Eriberto chegava a sentir ciúmes; mas quando o desânimo o afligia nas suas antigas lembranças - aquelas que ele não se permita chorar. - Black se aproximava, colocando suas patinhas dianteiras nos seus joelhos e fitava-o. Eriberto devolvia o olhar, respondendo: – Não se preocupe amiguinho. Estou bem,... Isso passa!

 

Realmente, passou. Ele aprendeu rápido á interagir com o mundo, e compreendeu o que significava ser um “black”, expondo a sua cor nos cabelos fartos como num halo negro. Tornou-se funcionário do hotel responsável pela garagem, uma vez que Arimateia se aposentou. Eriberto alugou um apartamento próximo, mas Black não se acostumou, preferindo sua caixinha debaixo da escada na garagem. Gatos só fazem o que lhes convém. Concluía.

Porém, o tempo para os felinos passa depressa, e seu dono adotivo foi percebendo seu amiguinho cada vez mais quieto. Já não saltava aos telhados como antes, e até para galgar ou descer sua mesa de trabalho, era preciso ajudá-lo.

Uma noite, ao fim do expediente, Eriberto viu Black entrar silenciosamente como sempre, enroscando-se ás suas pernas, e lhe fez um carinho na cabeça. O gato o fitou com seus olhos amarelos, virou-se, e seguiu á sua caixinha. Rodou algumas vezes, como sempre, e se deitou.

No tempo dos gatos Black teria vivido mais de noventa anos; mas para Eriberto, foram apenas quinze anos. Ele deu um ultimo toque naquele pelo macio e negro como uma noite sem lua, e depois tampou a caixinha que serviu de cama, e agora serviria de ataúde.

O pequeno cortejo cruzou a Praça da Estação: Eriberto, Arimateia e alguns empregados do hotel seguiram num silêncio solene, e ao cruzarem os trilhos do trem, veio á memória daquela noite, quando, ao contrário, não foi Eriberto que salvou Black, mas foi salvo por ele!

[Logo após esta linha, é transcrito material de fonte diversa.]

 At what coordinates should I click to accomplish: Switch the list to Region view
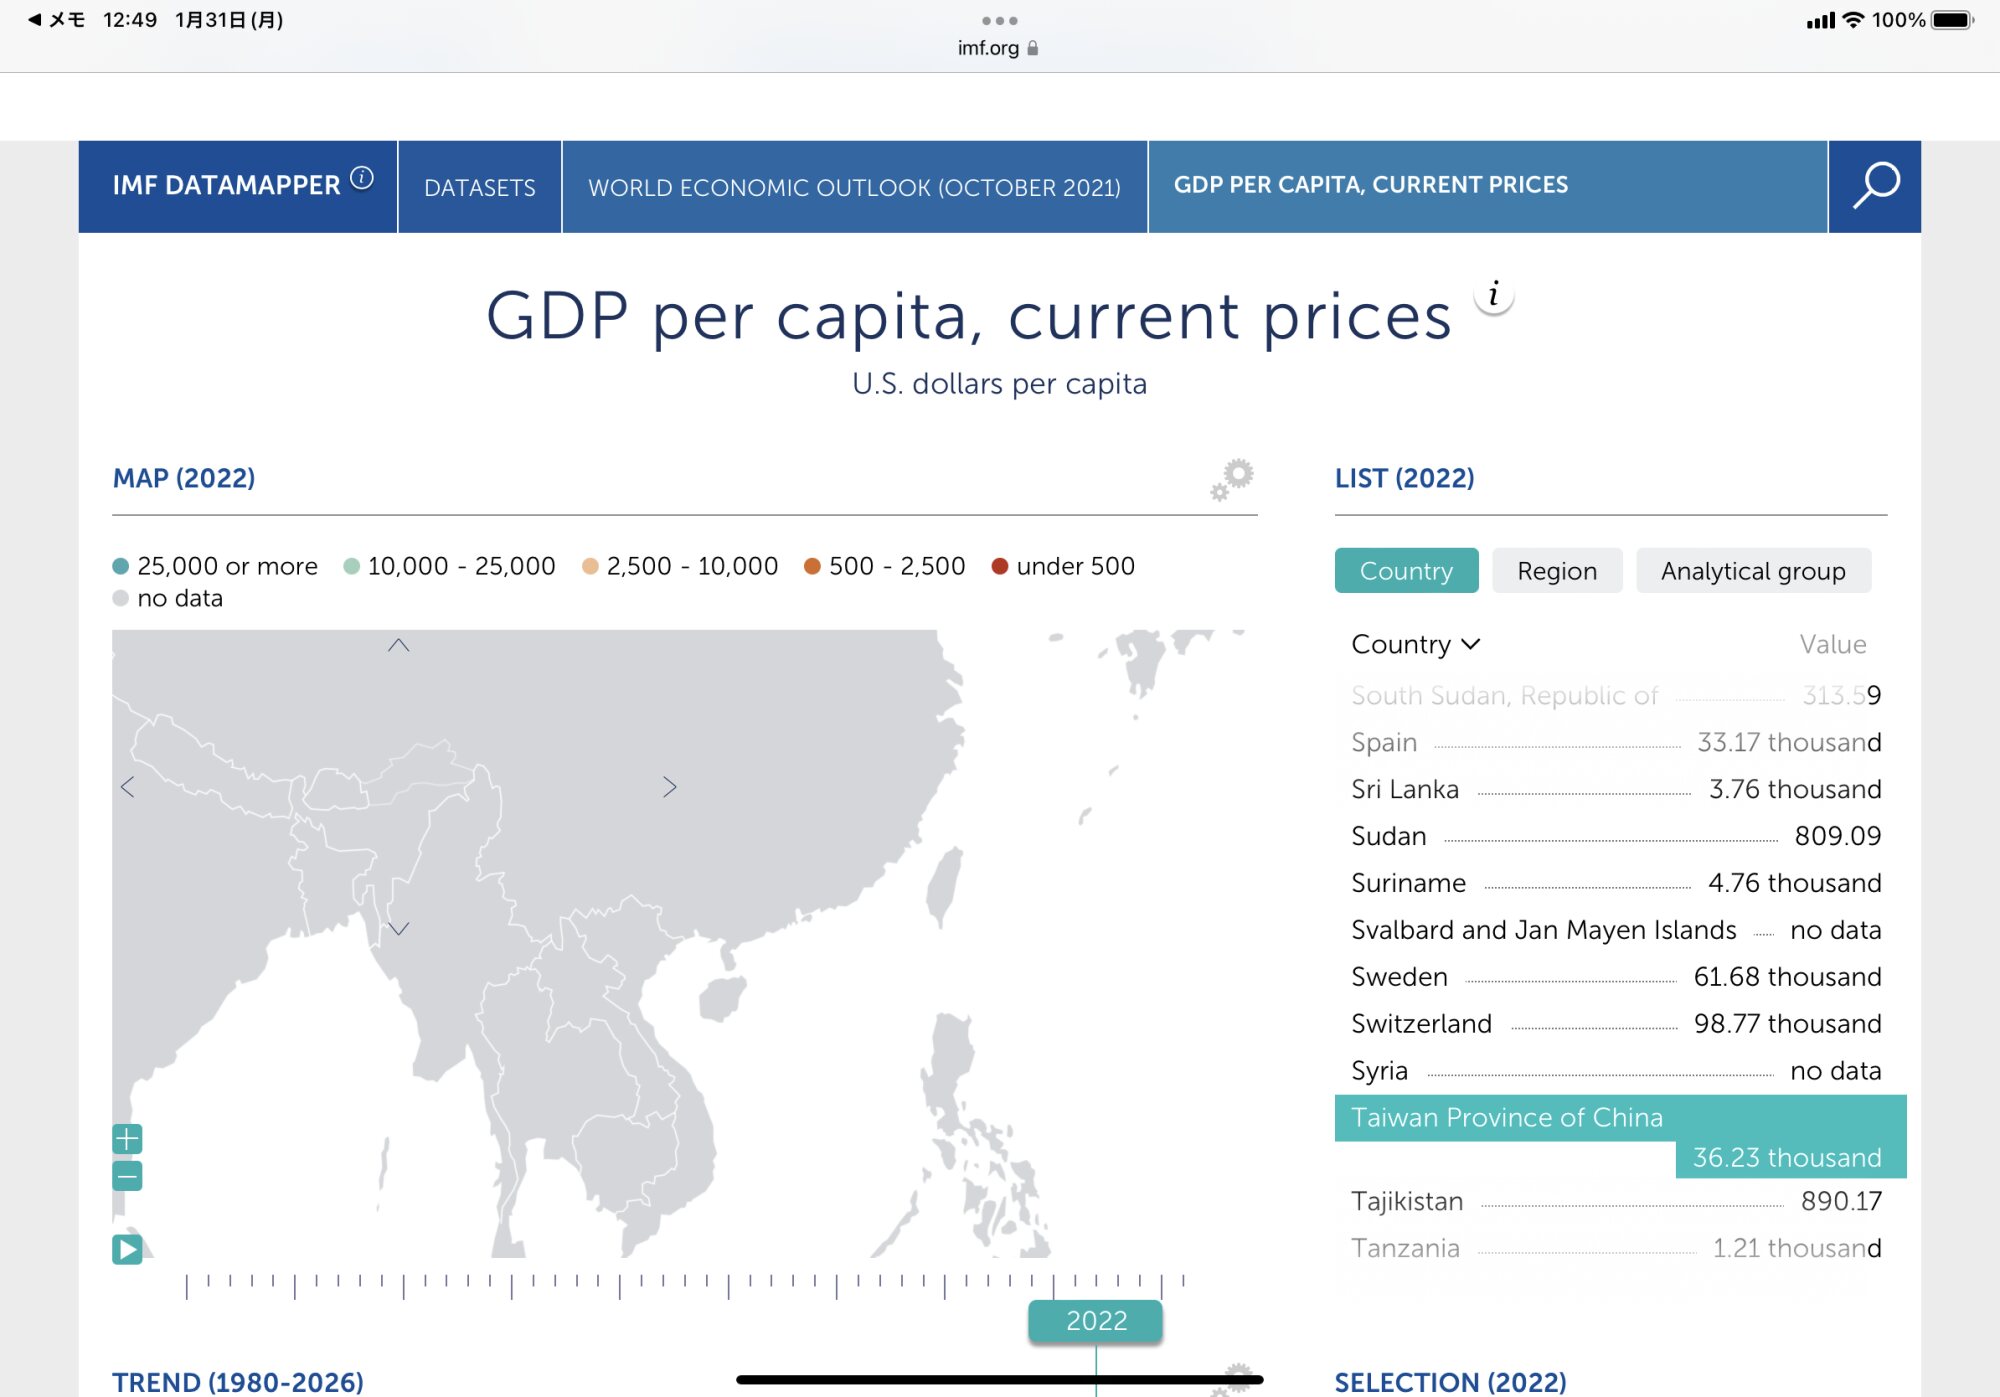1556,571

Pararam perto da ponte da Rua Halfeld, e foi aberta uma pequena cova á beira do Rio Paraibuna. Eriberto depositou a caixinha com o corpo de Black, e a enterrou. Então falou: - Vá em paz, meu amiguinho, e de todo coração: muito obrigado por você ter existido!

Depois abaixou a cabeça e finalmente conseguiu chorar suas dores.

 

FIM

 

 Notas: Humaitá é um distrito na zona rural ao sudoeste de Juiz de Fora; e Xangai era o nome do trem de passageiros que fazia percurso entre a cidade de Matias Barbosa e o bairro Benfica, em Juiz de Fora, até 1997, e era usado pelos habitantes da Zona Norte como trem urbano.